Requirements:
(a) Answer these questions using the Green's function thread, giving each answer on its own line with its mark:
(i) Which book does the opening post name as the source of the formulas?
(ii) Which two subjects does the reply from maajdl advise reading about?
(iii) In the edition at the linked copy, what number does equation 16.29 have?
(b) Print the part of the Green's function thread that opens with the words containing "However, I'm confused" and closes with "the cross-product item.".
(c) Give every equation number mentioned in the Green's function thread, each listed once.

Use Green's Function calculate photonic density of state

[Jeffrey Yang]

Hi Everyone:

I think some of you who familiar with quantum-optics know that the local photonic density of state can be calculated by the imaginary part of electromagnetic Green's function.

The Green's function can be further presented by the dipole's mode pattern as

G = E(r)*p0*ε(r)*c^2/ω^2

, where E(r) is the electric field profile, p0 is the dipole moment, ε is the dielectric function, ω is the frequency

You can find these formulas in Lukas' book "Principle of nano-optics"

However, I'm confused by the calculation's process. E(r) contain both the real and imaginary part, and so dose ε. Therefore, the final imaginary part of G will contain the cross-product item.

The dielectric function will have a negative real part if there has metal material. But this will lead a negative imaginary part of Green's function in metal area, as also a "NEGATIVE DENSITY OF STATE"!

Dose this reasonable?

 

[maajdl]

Looking at equation 8.111, 8.113, 8.114, I don't see how it could be negative.
However, the track from 8.111 to 8.114 seems a little bit obscure.
IMHO, I think the author tried to avoid handling the singularity from the beginning (near 8.109).
IMHO, solving for the Green function must be done by using the Bromwich coutour properly in order to account for the imaginary part.
(this is similar to the way Landau damping in plasma physics is derived)

My best advice is to read about Landau damping and about the Bromwhich contour.
In this way, you will probably be able to clarify the origin of the imaginary part and see why it is always positive.
(in a stable media)

 

[Jeffrey Yang]

Looking at equation 8.111, 8.113, 8.114, I don't see how it could be negative.
However, the track from 8.111 to 8.114 seems a little bit obscure.
IMHO, I think the author tried to avoid handling the singularity from the beginning (near 8.109).
IMHO, solving for the Green function must be done by using the Bromwich coutour properly in order to account for the imaginary part.
(this is similar to the way Landau damping in plasma physics is derived)

My best advice is to read about Landau damping and about the Bromwhich contour.
In this way, you will probably be able to clarify the origin of the imaginary part and see why it is always positive.
(in a stable media)

Thanks for your comments

My problem came from equation 16.29 which use the volume-integral method to calculate Green's Function. In this method, the system's Green's Function can be linked to the electric mode excited by a electric dipole. However, the dielectric function can be negative, if there is a metal material, and finally you will get a negative imaginary part of Green's function.

Of course, these negative imaginary part of Green's function will only exist in the region of metal.
Photonic density of state is negative in metal??

 

[maajdl]

I could not find 16.29 in this copy:
http://www.fulviofrisone.com/attachments/article/406/Principles of Nano-Optics.pdf

 

[Jeffrey Yang]

I could not find 16.29 in this copy:
http://www.fulviofrisone.com/attachments/article/406/Principles of Nano-Optics.pdf

In this edition, it's 15.70

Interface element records
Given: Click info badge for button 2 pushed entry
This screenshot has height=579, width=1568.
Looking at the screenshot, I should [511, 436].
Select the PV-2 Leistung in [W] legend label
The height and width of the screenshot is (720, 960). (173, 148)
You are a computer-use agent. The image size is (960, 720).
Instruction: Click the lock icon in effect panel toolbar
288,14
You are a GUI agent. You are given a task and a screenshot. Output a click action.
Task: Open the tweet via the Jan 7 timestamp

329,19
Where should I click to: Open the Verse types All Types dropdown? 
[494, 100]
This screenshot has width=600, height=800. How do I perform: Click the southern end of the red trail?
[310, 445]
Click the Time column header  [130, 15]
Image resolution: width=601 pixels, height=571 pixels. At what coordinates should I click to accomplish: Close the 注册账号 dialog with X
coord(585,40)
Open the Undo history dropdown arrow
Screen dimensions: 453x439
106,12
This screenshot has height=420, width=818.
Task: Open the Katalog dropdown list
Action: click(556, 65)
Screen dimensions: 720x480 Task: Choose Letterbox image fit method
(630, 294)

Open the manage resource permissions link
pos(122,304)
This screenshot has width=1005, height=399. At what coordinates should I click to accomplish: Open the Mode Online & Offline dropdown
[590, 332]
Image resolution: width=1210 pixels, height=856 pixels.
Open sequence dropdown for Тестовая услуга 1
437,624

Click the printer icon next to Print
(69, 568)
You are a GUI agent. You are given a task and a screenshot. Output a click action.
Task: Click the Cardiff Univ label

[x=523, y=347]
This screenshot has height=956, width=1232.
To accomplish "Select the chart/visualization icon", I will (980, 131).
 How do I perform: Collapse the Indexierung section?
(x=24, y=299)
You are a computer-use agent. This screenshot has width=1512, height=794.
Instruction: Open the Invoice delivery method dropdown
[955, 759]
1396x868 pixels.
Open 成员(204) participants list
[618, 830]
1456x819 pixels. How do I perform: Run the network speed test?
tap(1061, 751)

Answers:
(a)
(i) "Principle of nano-optics"
(ii) Landau damping and the Bromwich contour
(iii) 15.70

(b)
However, I'm confused by the calculation's process. E(r) contain both the real and imaginary part, and so dose ε. Therefore, the final imaginary part of G will contain the cross-product item.

(c) 8.111, 8.113, 8.114, 8.109, 16.29, 15.70